- Task statement:
Output exactly, and only, the lines below from the one with "How do I perform: Select the leftmost" down to the one with "Viewport: 711px width, 528px height.". Include both end lines and no pictures.

- Records for processing:

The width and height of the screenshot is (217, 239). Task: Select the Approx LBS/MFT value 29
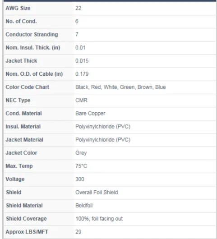click(x=78, y=232)
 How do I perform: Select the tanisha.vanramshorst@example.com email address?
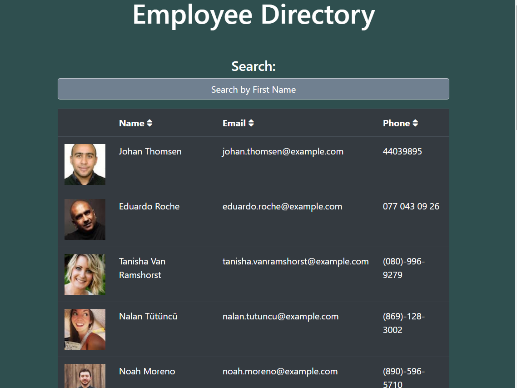295,261
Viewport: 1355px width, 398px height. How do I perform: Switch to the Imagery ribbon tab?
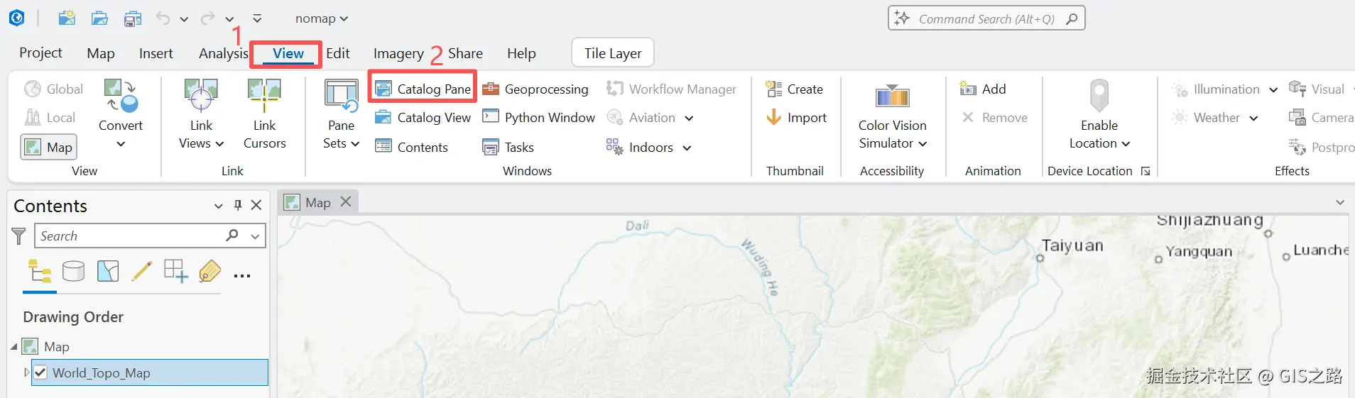398,53
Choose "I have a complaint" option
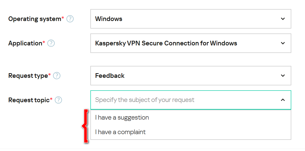Viewport: 305px width, 151px height. [120, 132]
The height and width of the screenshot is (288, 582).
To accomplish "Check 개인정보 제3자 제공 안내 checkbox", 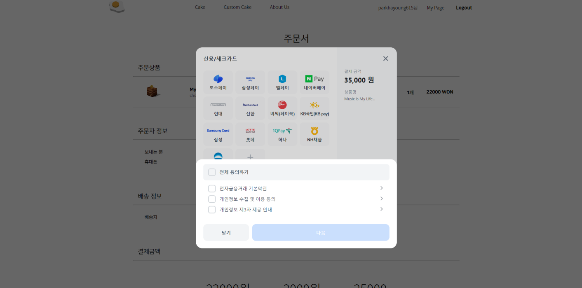I will click(x=212, y=210).
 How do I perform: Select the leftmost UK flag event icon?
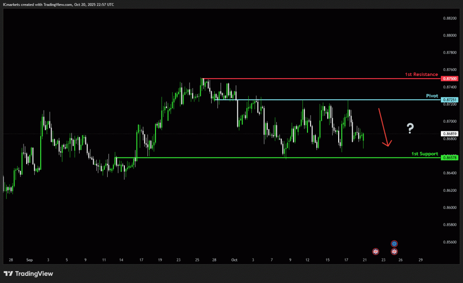tap(375, 251)
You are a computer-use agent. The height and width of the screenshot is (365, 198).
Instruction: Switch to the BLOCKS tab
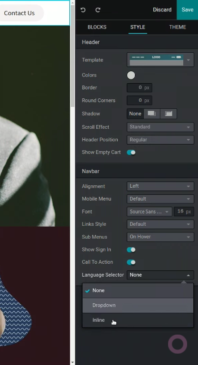97,27
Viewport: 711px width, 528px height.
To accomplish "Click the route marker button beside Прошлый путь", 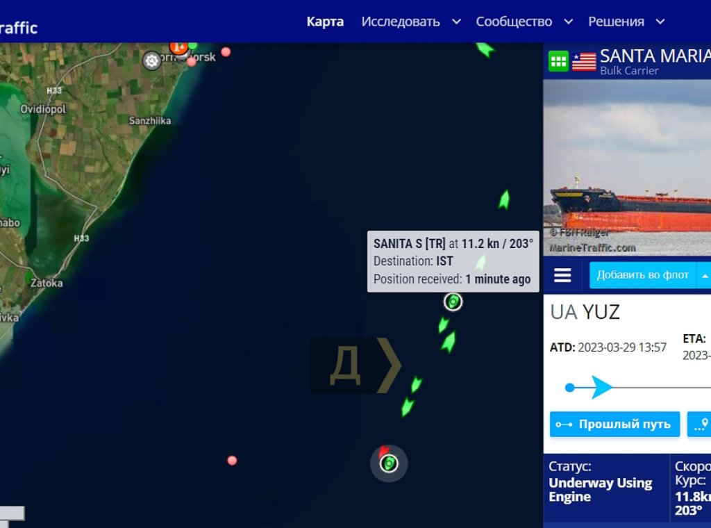I will [700, 424].
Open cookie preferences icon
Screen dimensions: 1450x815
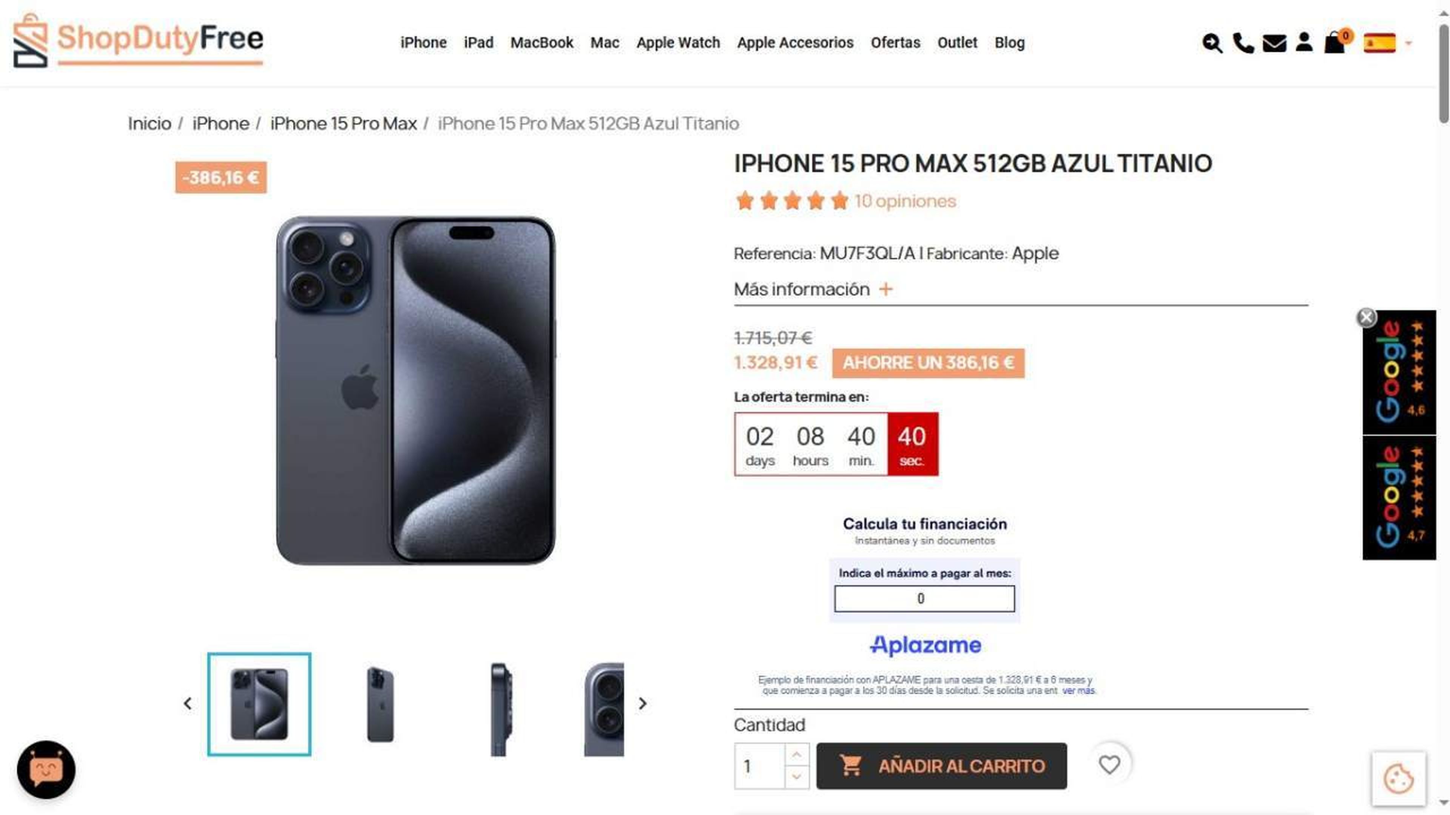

- Result of this task:
 How do I perform: Select the leftmost UK flag event icon?
tap(375, 251)
You are a computer-use agent. The height and width of the screenshot is (365, 198).
Instruction: Switch to the BLOCKS tab
97,27
Viewport: 711px width, 528px height.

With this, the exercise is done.